Photos of LGBT youth in Ireland will be showcased for a month at Ireland's National Photographic Archive in a new exhibit called Belonging: Irish Queer Youth. The exhibit is the result of a partnership between the National Library of Ireland and BeLonG To, the Irish national organization for LGBT people aged 14-23.
The photographs document LGBT youth showing their pride and spirirt, as well as young people at Pride events, as part of campaigns to combat homophobic and transphobic bullying in schools, and participating in advocacy work, all shot over the past eleven years since the founding of BeLonG To in 2003. Some celebrities and public figures also make appearances in the exhibit, including former President Mary McAleese and All Ireland Hurling Champion Donal Óg Cusak, who have shown a commitment to the work of BeLonG To. The United States' very own Michelle Obama is also photographed hosting Irish LGBT youth at the White House!

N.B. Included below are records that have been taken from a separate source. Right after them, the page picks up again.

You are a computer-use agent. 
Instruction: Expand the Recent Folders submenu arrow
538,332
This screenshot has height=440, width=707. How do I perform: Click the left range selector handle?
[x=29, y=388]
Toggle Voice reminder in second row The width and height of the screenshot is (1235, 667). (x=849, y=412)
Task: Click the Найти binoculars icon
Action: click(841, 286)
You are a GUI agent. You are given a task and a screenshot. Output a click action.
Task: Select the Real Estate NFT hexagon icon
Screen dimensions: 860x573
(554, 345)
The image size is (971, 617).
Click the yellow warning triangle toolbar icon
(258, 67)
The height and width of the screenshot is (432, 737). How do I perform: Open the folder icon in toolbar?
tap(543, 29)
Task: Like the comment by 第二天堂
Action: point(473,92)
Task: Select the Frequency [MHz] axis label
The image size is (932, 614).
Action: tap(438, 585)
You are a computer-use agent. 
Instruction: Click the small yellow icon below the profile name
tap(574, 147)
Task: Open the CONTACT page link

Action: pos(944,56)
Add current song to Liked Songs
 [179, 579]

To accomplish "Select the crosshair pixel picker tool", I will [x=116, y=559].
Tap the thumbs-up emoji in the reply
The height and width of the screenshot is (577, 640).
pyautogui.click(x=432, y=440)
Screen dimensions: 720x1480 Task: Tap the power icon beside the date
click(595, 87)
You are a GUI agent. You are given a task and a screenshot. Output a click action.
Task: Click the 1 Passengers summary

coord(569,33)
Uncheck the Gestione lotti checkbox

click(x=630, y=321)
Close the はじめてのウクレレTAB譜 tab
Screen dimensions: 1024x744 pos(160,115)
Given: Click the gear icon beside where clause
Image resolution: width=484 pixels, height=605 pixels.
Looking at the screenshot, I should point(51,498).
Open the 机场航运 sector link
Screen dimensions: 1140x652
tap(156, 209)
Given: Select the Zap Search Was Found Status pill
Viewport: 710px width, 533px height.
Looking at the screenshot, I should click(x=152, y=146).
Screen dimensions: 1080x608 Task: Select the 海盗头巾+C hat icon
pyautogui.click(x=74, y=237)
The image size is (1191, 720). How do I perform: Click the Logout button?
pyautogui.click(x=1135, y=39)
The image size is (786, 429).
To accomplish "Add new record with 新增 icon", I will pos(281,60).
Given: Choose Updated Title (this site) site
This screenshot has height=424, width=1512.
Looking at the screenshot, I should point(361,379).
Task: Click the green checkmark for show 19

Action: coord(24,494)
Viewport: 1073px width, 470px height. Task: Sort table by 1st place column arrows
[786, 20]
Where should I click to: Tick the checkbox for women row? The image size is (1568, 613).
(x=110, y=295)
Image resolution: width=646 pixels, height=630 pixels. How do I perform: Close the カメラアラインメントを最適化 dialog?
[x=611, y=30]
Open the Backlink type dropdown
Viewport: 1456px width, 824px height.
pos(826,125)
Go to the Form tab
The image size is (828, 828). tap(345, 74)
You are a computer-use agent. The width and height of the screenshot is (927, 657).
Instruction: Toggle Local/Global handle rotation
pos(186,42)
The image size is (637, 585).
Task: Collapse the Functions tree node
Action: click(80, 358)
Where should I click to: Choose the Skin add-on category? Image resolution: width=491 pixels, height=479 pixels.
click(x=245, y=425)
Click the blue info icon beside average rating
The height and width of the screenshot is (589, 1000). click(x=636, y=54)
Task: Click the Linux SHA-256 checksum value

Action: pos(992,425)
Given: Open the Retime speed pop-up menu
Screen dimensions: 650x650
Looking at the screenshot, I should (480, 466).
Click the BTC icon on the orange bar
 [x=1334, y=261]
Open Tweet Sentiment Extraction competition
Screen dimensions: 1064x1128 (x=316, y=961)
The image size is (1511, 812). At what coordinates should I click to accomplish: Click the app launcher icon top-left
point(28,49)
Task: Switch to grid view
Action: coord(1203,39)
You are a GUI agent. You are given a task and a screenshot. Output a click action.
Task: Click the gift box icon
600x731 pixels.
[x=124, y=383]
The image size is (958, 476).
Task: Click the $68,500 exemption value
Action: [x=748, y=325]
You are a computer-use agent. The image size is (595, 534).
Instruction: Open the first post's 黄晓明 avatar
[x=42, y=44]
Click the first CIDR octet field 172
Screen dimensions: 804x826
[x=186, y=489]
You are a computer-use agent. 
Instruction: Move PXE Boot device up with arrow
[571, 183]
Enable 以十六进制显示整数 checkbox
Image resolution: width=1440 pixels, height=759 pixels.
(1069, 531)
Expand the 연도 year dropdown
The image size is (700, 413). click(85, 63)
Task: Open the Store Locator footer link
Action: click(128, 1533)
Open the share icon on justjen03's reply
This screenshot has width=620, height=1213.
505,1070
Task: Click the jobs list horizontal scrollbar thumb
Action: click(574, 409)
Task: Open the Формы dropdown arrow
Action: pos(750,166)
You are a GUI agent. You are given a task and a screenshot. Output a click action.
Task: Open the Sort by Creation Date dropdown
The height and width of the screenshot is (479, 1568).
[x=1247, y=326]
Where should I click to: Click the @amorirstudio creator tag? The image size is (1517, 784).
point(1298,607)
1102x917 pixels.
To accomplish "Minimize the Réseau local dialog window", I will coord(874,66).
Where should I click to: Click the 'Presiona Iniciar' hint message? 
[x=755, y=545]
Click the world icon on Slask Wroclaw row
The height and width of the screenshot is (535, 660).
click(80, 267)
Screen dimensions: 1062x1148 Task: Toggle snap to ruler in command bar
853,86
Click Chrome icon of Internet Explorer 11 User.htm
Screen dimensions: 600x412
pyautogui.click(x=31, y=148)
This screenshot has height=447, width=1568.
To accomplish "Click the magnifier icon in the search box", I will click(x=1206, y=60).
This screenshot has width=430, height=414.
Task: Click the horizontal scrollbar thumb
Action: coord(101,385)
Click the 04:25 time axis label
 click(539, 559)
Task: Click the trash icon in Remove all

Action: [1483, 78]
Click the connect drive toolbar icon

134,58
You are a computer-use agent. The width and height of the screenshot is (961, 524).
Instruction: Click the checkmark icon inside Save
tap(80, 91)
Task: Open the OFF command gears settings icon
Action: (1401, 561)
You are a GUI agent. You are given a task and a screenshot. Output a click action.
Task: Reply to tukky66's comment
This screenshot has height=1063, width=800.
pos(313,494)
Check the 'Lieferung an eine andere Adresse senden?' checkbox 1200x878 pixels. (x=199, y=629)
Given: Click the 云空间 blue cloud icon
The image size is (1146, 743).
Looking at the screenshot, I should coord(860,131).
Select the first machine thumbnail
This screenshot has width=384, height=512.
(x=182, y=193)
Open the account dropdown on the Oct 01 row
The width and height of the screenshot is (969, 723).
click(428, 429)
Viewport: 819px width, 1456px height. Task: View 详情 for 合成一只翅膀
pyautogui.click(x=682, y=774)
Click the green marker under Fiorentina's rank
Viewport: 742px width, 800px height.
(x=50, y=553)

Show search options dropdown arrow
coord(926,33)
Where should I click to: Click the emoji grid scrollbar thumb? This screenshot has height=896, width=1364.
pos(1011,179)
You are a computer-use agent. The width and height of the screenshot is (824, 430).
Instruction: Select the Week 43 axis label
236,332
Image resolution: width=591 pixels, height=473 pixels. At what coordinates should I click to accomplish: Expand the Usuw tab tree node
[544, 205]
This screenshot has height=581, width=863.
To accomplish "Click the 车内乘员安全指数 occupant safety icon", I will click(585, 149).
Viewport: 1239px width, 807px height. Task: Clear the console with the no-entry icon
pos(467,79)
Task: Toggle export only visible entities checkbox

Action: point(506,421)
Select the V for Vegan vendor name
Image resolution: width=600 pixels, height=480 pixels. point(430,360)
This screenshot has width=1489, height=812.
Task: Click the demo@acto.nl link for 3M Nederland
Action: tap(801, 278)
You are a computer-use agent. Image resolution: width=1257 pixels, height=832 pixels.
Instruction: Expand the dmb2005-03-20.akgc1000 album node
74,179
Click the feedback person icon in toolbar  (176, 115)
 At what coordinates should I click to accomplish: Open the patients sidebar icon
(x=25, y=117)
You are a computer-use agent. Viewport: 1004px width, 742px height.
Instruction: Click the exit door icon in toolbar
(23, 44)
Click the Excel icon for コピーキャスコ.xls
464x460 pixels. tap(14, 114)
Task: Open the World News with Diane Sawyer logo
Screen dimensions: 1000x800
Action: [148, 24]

Michael Barron, Founding Director of BeLonG To said at the exhibit's launch:
“We are delighted to be working with the National Photography Archive and the National Library of Ireland to honour and celebrate the lives and achievements of LGBT young people in Ireland today. Over the past 11 years we have seen hugely positive developments happen – with LGBT young people coming out much younger and in much greater numbers. This growing confidence and bravery has really changed families, schools and indeed the country itself – which is now a much better place to be LGBT due in large part to these courageous young people."
There certainly has been great progress over the past 11 years in Ireland. BeLonG To’s national Stand Up! Don’t Stand for Homophobic or Transphobic Bullying campaign has been running for five years and is now co-sponsored by the Department of Education as Ireland’s largest school-based anti-bullying campaign. Watch this campaign video:
After the closing of the exhibition on July 27 the photographs will become a permanent fixture in the National Photographic Archive to forever document the place of LGBT youth in Irish history.